O ano que se inicia será um dos mais competitivos das últimas décadas, principalmente na esfera política. As razões apontam para o esgotamento do nosso modelo de fazer política, a partir de velhas práticas de campanhas eleitorais. A impressão final é a de que o retrato desfigurado está a merecer urgente retoque. Fichas-sujas, por exemplo, não podem continuar no mapa eleitoral.
Os ingredientes que entrarão na composição da nova tintura hão de absorver a química de setores e categorias mais participativas, exigentes e dispostas a enfrentar a resistência de defensores de obsoleta arquitetura política. A coletividade parece descer do céu da abstração para ser uma força na paisagem.
O curto dicionário abaixo poderá servir de baliza para milhares de candidatos na tentativa de aprimorar suas relações com a comunidade nacional.
Estado e nação – O Estado, infelizmente, está bastante distante da nação com que os cidadãos sonham. A nação é a pátria que acolhe os filhos; é o hábitat onde as pessoas constroem os pilares da existência. O Estado é a entidade técnico-jurídica, com seu arcabouço de Poderes, pressionada por interesses díspares e dividida por conflitos. Aproximar o Estado da nação, formando o espírito nacional, constitui a missão basilar da política.
Representação – A representação política é missão, não profissão. A política não é um balcão de negócios. Um representante do povo se preocupa com metas, programas permanentes, medidas estruturantes.
Identidade – A identidade é a coluna vertebral de um político. É a soma de sua história, de seu pensamento, de suas percepções e de seus feitos.
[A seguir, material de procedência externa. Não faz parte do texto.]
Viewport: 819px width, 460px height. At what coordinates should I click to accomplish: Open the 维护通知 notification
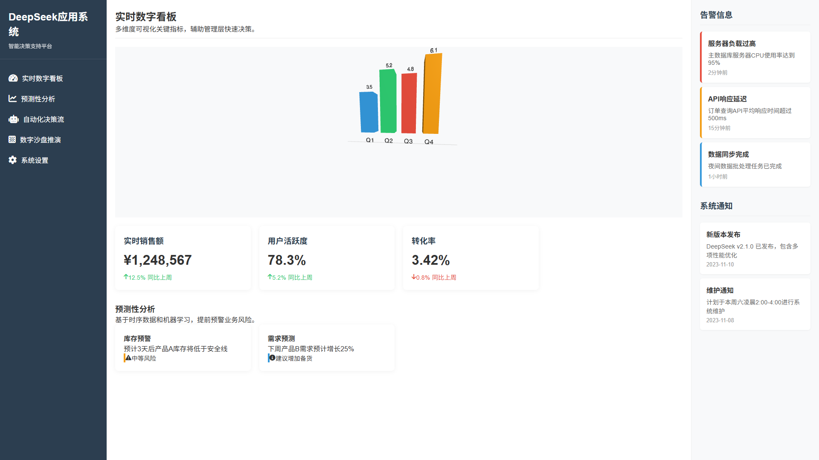pos(755,304)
Discurso – O discurso deve abrigar propostas concretas, viáveis, simples. E, sobretudo, factíveis. A população dispõe de entidades que a representam. Resta ao político procurar tal universo.
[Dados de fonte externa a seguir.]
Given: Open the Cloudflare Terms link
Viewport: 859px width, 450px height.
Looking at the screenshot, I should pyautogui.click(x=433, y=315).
Grito das ruas – O grito das ruas faz-se ouvir nos espaços dos Poderes em todas as instâncias. Expressam a vontade de uma nova ordem social e política. Urge abrir os ouvidos e a mente para interpretar o significado de cada movimento.
Sabedoria – Sabedoria não significa vivacidade. Mescla aprendizagem, compromisso, equilíbrio, busca de conhecimentos, capacidade de convivência, racionalidade. Não é populismo.
Transparência – A era do esconderijo está agônica. Esconder (mal)feitos é um perigo. A corrupção, mesmo dando sinais de sobrevida, é atacada em muitas frentes. Grandes figuras foram (e continuarão a ser) punidas. O público e o privado começam a ter limites controlados.
Simplicidade – Despojamento, eis um apreciado conceito. Ser simples não é pegar crianças no colo, comer cachorro-quente na esquina ou gesticular para famílias nas calçadas. A simplicidade está no ato de pensar, dizer e agir com naturalidade. Sem artimanhas nem maquiagens.
Lição final do filósofo e sociólogo José Ingenieros: “Cem políticos torpes, juntos, não valem um estadista genial”.